▶ Passage:
----

After her experiences, Jacalyn Robert-McComb has dedicated her life to helping others through physical activity.
As a young woman, Jacalyn Robert-McComb was on a dangerous trajectory. She had symptoms suggesting an eating disorder, but not many people really talked about eating disorders 50 years ago. She could have had undiagnosed mental illness, she said, but such disorders are frequently accompanied by anxiety and depression, which are much easier to diagnose and treat. For her, the pendulum swung back and forth between anorexia nervosa and bulimia nervosa.
"I had the more easily diagnosed disorder, depression," she said. "Being a perfectionist or growing up as a first child in a family where you think they're placing demands on you, which is usually not true, can lead to high levels of anxiety if you think you may not be able to live up to those demands.

"Eating disorders are closet disorders; no one wants to admit they are in the terrible cycle of eating and purging, especially someone who has achieved so much. I just couldn't overcome the recurring cycle of binging and purging. I couldn't make myself stop the bulimia patterns, which is just a terrible feeling, a feeling of helplessness and hopelessness."
She admits she hit rock bottom – then came a turning point.
"I was sitting in a class in college, and they started talking about exercise," she remembers. "I don't know exactly what they said, but I started running every day, and I started getting healthier and stronger. I realized that I started feeling better when I started exercising, and exercise actually helped me with the bulimia symptoms.

----

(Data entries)
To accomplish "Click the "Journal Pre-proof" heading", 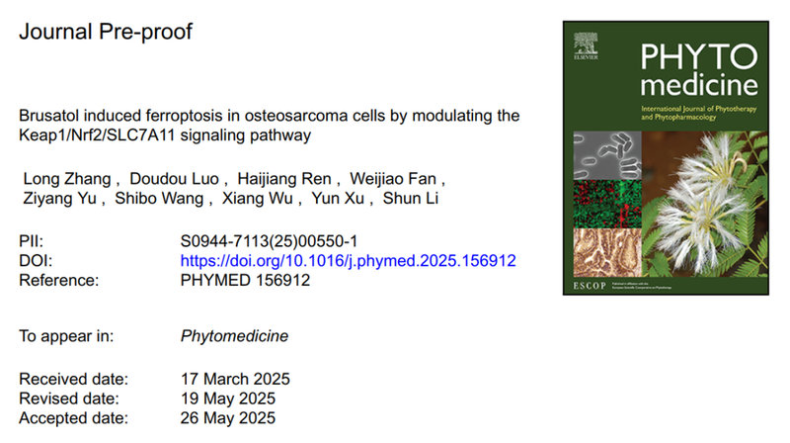I will tap(106, 31).
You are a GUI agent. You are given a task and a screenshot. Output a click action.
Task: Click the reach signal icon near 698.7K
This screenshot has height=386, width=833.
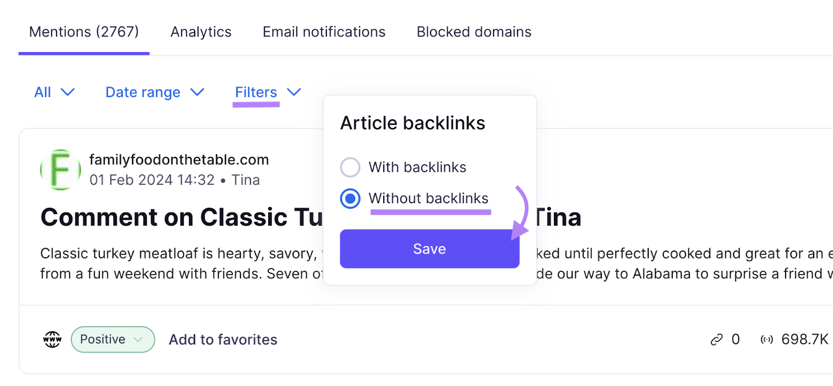point(766,339)
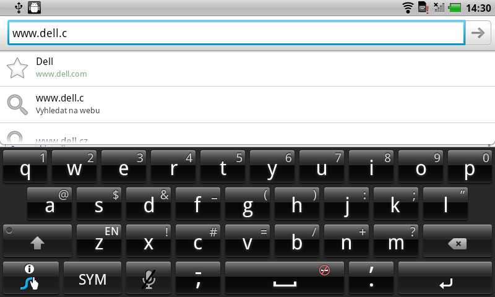The image size is (495, 297).
Task: Select the Dell www.dell.com suggestion
Action: click(248, 68)
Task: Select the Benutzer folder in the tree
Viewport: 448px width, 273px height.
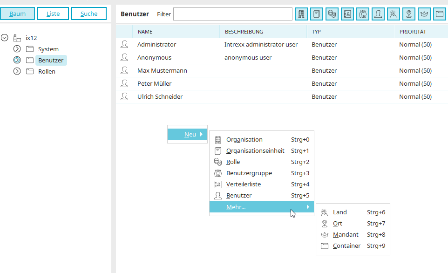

----

▶ Explore the material:
1. In the passage about Jacalyn Robert-McComb, what did she begin doing every day after a college class discussed exercise?
2. Copy the stretch of the passage about Jacalyn Robert-McComb from "After her experiences, Jacalyn" through "to those demands.", word for word.
3. Carry on the account of Jacalyn Robert-McComb's recovery from where it stops.

▶ Responses by task:
1. She started running every day.

2.
After her experiences, Jacalyn Robert-McComb has dedicated her life to helping others through physical activity.
As a young woman, Jacalyn Robert-McComb was on a dangerous trajectory. She had symptoms suggesting an eating disorder, but not many people really talked about eating disorders 50 years ago. She could have had undiagnosed mental illness, she said, but such disorders are frequently accompanied by anxiety and depression, which are much easier to diagnose and treat. For her, the pendulum swung back and forth between anorexia nervosa and bulimia nervosa.
"I had the more easily diagnosed disorder, depression," she said. "Being a perfectionist or growing up as a first child in a family where you think they're placing demands on you, which is usually not true, can lead to high levels of anxiety if you think you may not be able to live up to those demands.

3.
"It was a pivotal point in who I am today, because that's what helped me survive."
That's why Robert-McComb, now a professor in Texas Tech University's Department of Kinesiology & Sport Management, has dedicated her life to helping others through exercise.
Active childhood
It's not exactly accurate to say Robert-McComb discovered exercise in college – after all, she was an athlete for much of her life. As a child, she even wanted to host a TV fitness show, like the popular Jack LaLanne or Debbie Drake.
Growing up in Cape Girardeau, Missouri, her extended family spent nearly every summer weekend at the lake. She had always been a gifted skier and took ballet classes. In college at Southeast Missouri State University, she was a long-distance runner and a gymnast – as she points out, all sports in which leanness is considered advantageous.
But because physical education (PE) was frowned upon as a career field, she chose to study nursing in college.
"I really didn't like nursing," she admitted, "but no one wanted to go into PE because people thought you weren't smart if you were in PE, so I avoided it."
After deciding she couldn't commit her life to a field she didn't like, she dropped out of the nursing program and graduated with a bachelor's degree in general studies in 1977. She was left with the question of what to do with her life.

Cypress Gardens
Robert-McComb grew up with the images from Cypress Gardens, a theme park in Florida known for its water ski shows and opulent gardens. The filming site for multiple movies and TV specials in the 1950s and '60s, it was made more famous by visiting celebrities like Elvis Presley, King Hussein of Jordan and Johnny Carson. Cypress Gardens became known as the "Water Ski Capital of the World" because many of the sport's landmark firsts – and the breaking of more than 50 world records – happened there.
"They had pictures of women on the water skis, sitting on top of men's shoulders, and there were flowers all over their heads," Robert-McComb remembered. "I just said, 'I want to do that,' so I pursued it."
The first time she auditioned, she wasn't selected. After taking additional ballet classes, she tried again. On her second audition, she made it.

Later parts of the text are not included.